* [Instructions to follow] How many lines in the records below contain the word "coordinates"? Reply with the number alone.
********************
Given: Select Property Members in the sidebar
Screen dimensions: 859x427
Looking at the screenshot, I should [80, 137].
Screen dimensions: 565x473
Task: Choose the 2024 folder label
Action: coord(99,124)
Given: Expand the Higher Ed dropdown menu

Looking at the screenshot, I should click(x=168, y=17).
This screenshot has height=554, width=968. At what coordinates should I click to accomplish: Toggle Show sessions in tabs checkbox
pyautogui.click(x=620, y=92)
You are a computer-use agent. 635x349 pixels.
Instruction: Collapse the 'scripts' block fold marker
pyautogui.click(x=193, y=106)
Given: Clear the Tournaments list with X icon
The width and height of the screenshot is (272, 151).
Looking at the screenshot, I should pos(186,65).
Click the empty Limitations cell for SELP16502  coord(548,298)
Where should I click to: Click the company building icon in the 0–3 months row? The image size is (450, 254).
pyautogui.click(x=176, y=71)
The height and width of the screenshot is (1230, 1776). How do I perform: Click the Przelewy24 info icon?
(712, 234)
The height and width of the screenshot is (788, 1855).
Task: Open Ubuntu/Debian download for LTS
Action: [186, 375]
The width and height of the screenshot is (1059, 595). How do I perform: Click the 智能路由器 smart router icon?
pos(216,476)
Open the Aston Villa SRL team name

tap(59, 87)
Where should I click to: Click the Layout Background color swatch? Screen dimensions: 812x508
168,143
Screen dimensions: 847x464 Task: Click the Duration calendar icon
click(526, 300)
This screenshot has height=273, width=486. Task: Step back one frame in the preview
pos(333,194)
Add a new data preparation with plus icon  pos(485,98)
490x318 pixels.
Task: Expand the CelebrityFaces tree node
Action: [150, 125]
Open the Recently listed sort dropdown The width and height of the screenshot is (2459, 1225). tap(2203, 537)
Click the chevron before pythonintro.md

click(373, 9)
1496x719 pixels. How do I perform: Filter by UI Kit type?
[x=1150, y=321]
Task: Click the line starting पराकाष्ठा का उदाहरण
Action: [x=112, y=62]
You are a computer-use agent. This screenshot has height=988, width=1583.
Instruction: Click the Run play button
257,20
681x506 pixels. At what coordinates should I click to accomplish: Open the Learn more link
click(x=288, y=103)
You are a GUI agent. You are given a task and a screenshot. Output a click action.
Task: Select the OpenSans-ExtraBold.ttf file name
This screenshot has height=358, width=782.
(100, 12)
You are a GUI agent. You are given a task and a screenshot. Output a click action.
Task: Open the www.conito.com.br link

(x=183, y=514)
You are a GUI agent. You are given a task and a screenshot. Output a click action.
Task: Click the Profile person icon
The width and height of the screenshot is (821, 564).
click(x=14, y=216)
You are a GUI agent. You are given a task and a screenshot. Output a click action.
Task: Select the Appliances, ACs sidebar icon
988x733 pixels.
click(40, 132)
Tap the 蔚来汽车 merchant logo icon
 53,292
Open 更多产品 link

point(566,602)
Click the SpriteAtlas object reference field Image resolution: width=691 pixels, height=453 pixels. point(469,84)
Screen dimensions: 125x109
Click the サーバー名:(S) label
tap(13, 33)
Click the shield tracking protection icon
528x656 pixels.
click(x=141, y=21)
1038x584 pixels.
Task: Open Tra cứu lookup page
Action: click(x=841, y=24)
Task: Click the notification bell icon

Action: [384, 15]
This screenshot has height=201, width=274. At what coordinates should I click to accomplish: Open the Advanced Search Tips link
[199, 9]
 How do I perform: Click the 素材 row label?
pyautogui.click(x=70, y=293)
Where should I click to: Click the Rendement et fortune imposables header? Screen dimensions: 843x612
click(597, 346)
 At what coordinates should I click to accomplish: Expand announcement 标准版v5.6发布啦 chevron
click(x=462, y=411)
********************
* [Exercise solution] 4